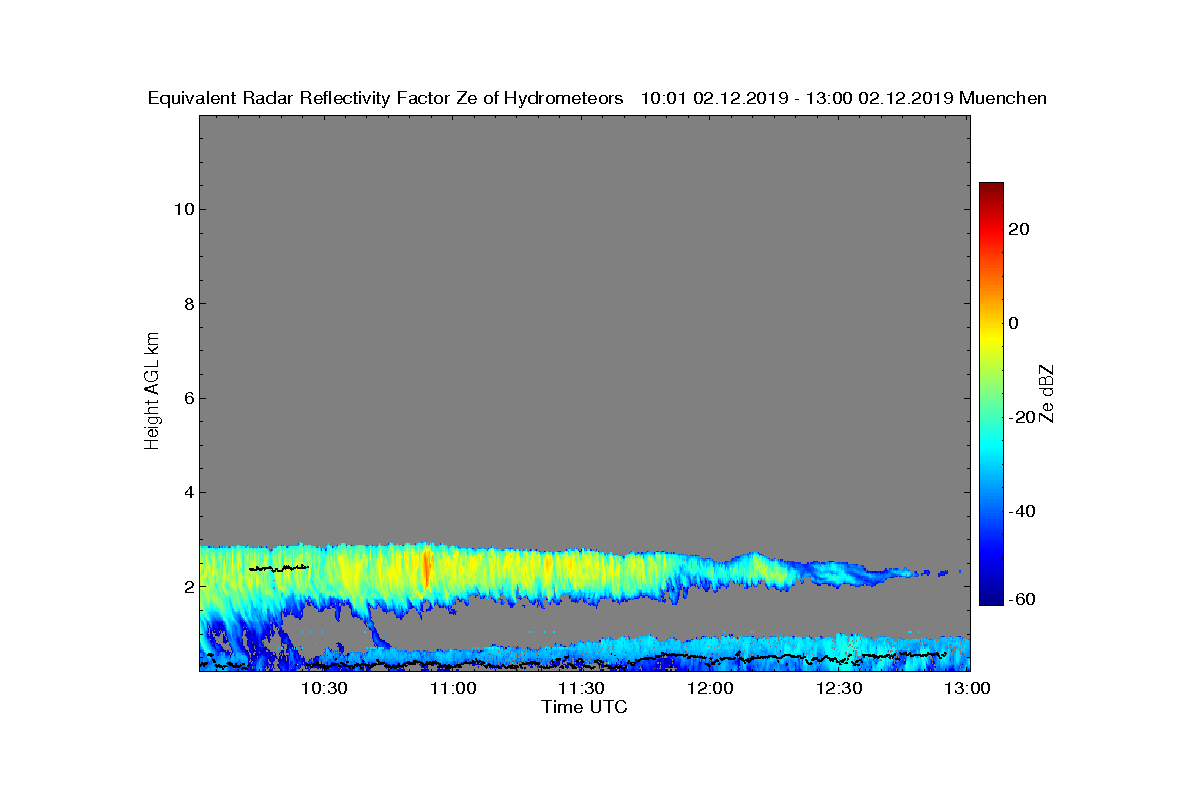Click the 10 km height tick label
Image resolution: width=1200 pixels, height=800 pixels.
tap(181, 209)
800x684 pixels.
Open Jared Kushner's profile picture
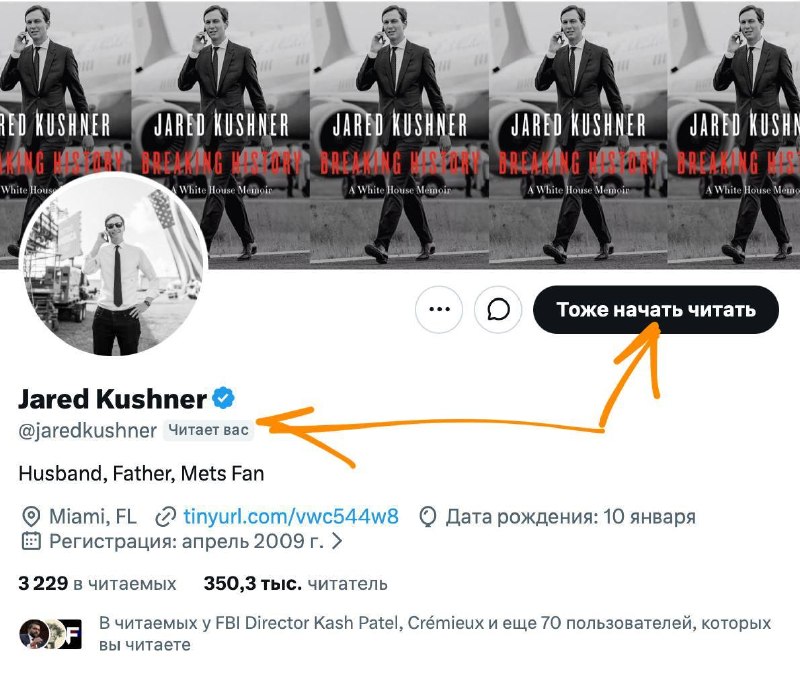click(113, 264)
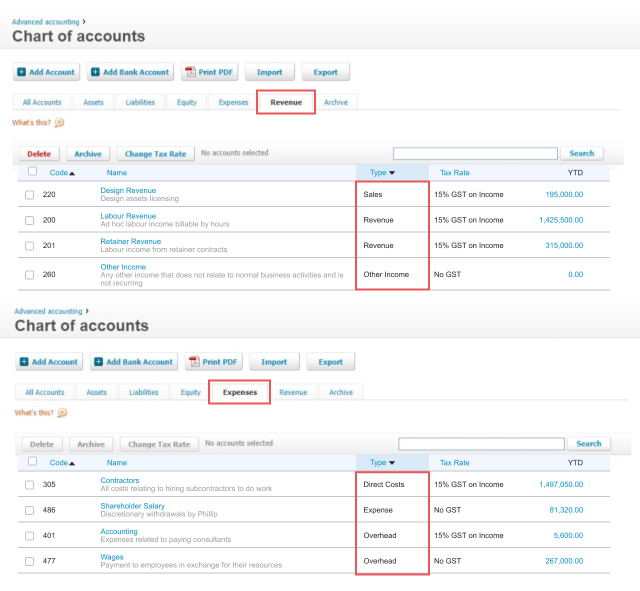This screenshot has width=640, height=591.
Task: Switch to Liabilities tab in upper panel
Action: coord(140,102)
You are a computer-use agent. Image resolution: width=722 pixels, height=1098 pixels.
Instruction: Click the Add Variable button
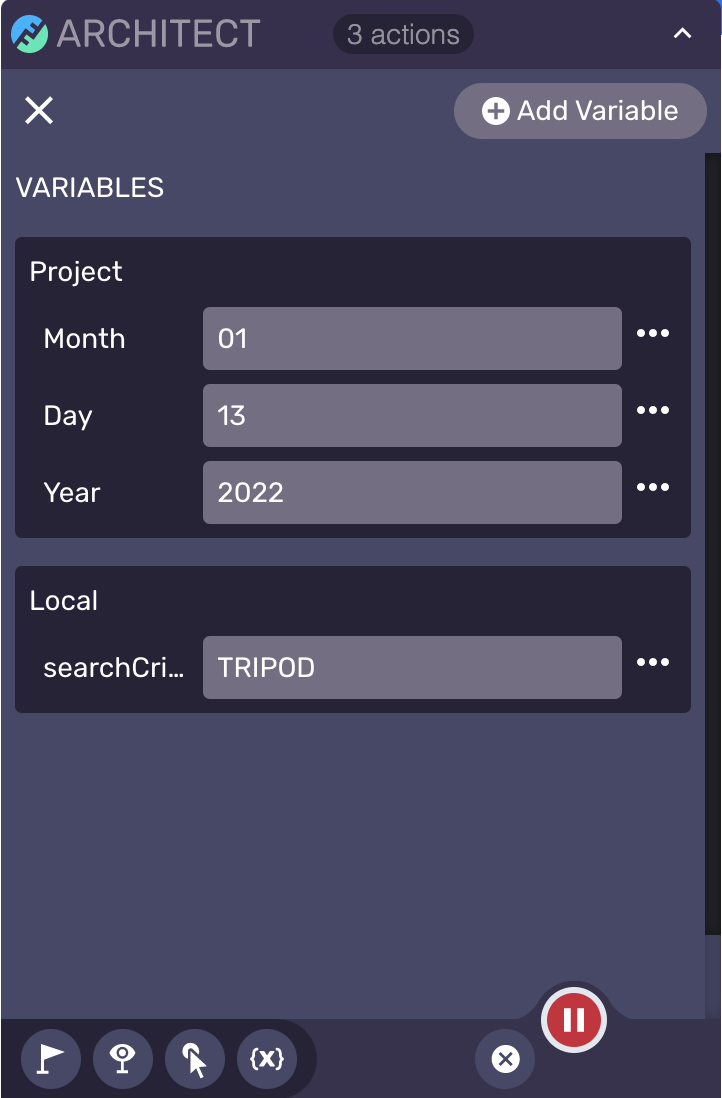point(581,111)
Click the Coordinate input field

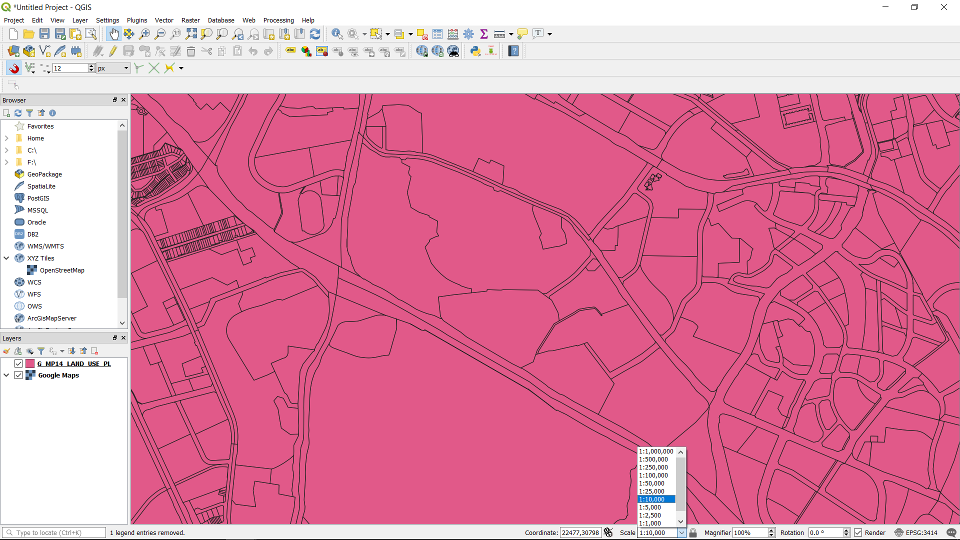click(580, 533)
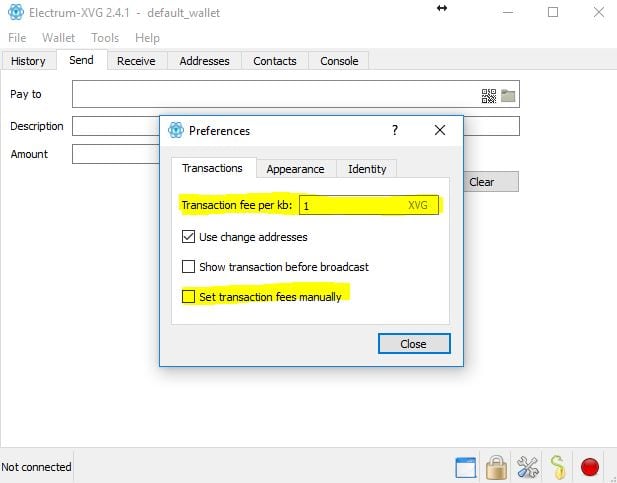
Task: Switch to the Appearance tab
Action: click(x=295, y=169)
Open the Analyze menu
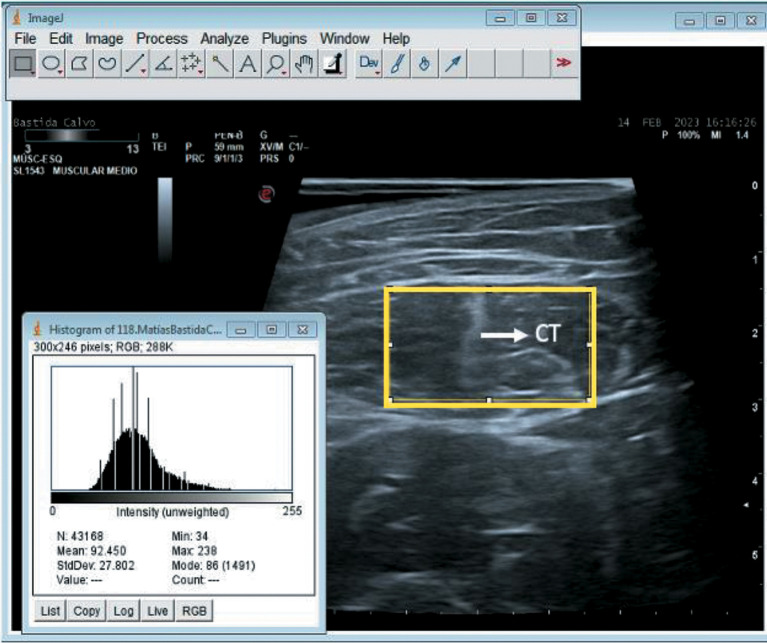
^^^^^^^^
Reproduce every line of the records above word for word, leaving out the pictures.

Click the 10 km height tick label
Image resolution: width=1200 pixels, height=800 pixels.
tap(181, 209)
800x684 pixels.
Open Jared Kushner's profile picture
click(113, 264)
This screenshot has width=640, height=591.
Task: Switch to Liabilities tab in upper panel
Action: coord(140,102)
You are a computer-use agent. Image resolution: width=722 pixels, height=1098 pixels.
Instruction: Click the Add Variable button
point(581,111)
Click the Coordinate input field

click(580, 533)
Task: Switch to the Appearance tab
Action: click(x=295, y=169)
Open the Analyze menu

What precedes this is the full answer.